Beim Thema Telefonieren über das Internet (VoIP) denkt man normalerweise zuerst an Skype. Der Client ist einfach aufzusetzen, technische Probleme sind selten, Skype-Nutzer telefonieren untereinander kostenlos und außerdem ist es sicher: Zum Abhören eines verschlüsselten Gespräch muss die sogenannte Quellen-TKÜ eingesetzt werden. Das ist nichts anderes, als ein Bundestrojaner mit der Beschränkung, ausschließlich Gespräche mitzuschneiden und andere Teile der Privatsphäre, etwa Dateien auf der Festplatte, in Ruhe zu lassen.
Nicht immer ist jedoch Skype die ideale Lösung. Gespräche ins öffentliche Telefonnetz sind relativ teuer. Zudem blockieren einige Mobilfunkanbieter die Skype-Nutzung – sei es technisch oder durch ihre AGB – obwohl sie sich damit in einer rechtlichen Grauzone bewegen.
Als Alternative bietet sich SIP-Telefonie an.
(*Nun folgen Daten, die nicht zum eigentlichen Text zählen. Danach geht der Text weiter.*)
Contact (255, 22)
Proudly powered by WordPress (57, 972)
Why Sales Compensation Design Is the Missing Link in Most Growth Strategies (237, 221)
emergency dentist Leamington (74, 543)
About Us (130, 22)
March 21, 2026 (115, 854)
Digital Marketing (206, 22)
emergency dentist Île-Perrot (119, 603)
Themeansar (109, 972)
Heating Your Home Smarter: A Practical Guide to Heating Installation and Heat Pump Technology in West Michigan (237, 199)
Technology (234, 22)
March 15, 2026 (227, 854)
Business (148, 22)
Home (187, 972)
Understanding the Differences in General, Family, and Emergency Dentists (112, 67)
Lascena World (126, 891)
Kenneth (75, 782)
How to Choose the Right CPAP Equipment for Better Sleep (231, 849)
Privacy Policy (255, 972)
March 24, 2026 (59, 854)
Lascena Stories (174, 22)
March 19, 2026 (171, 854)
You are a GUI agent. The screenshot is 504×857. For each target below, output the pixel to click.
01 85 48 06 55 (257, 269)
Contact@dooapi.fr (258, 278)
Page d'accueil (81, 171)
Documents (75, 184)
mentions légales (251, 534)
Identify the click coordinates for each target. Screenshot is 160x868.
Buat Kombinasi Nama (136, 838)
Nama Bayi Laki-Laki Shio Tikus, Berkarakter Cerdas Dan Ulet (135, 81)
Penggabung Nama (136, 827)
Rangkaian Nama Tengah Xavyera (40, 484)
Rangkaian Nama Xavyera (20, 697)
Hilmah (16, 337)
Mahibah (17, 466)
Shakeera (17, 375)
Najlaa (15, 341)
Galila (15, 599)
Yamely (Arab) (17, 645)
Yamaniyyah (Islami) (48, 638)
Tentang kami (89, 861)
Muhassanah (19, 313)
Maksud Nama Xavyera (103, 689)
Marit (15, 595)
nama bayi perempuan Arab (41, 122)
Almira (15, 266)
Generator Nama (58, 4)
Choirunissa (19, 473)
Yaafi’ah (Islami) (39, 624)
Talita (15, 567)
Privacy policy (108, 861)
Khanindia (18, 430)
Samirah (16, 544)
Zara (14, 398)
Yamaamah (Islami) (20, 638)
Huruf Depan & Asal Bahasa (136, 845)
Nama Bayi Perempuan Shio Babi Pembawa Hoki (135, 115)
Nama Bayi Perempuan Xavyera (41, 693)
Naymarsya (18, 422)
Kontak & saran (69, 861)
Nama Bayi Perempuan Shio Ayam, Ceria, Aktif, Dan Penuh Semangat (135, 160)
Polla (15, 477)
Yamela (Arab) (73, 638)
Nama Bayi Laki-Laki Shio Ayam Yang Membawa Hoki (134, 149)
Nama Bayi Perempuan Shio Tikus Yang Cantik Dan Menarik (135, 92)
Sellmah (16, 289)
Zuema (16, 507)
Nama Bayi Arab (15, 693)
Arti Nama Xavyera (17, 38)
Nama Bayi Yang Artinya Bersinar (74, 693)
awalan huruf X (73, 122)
SIP (Session Initiation Protocol) ist ein offener Standard, der in vielen Bereichen zum Einsatz kommt. Wer einen "Telefonanschluss" für Daheim bestellt, bekommt meist einen SIP-Anschluss – möglicherweise ohne es zu wissen. Der Grund liegt unter anderem darin, dass die Deutsche Telekom ihren Mitbewerbern Teilnehmeranschlussleitungen (TALs) "entbündelt" anbieten muss. Für einen DSL-only-Anschluss zahlt der Mitbewerber weniger als für einen kombinierten DSL-/Telefonanschluss.
Um Telefonie via SIP ins öffentliche Telefonnetz zu nutzen, ist es nicht unbedingt erforderlich, dass man sich bei einem SIP-Provider im Internet anmeldet. Wer einen geeigneten NAT-Router besitzt, etwa eine Fritzbox mit aktueller Firmware, kann sich über das Internet an den heimischen Telefonanschluss anmelden und unterwegs mit dem Smartphone oder dem Laptop Gespräche führen. Dabei kann man von einer Flatrate profitieren. Außerdem ist man so unterwegs über seine Festnetznummer erreichbar, was viele Anrufer zu schätzen wissen.
An kostenlosen Software-SIP-Telefonen mangelt es nicht. Sie sind für PCs und viele Smartphones verfügbar, etwa mit iOS und Android. Unter Windows Phone 7 ist es Entwicklern nicht möglich, SIP-Clients zu entwickeln, da Microsoft weder TCP- noch UDP-Sockets erlaubt.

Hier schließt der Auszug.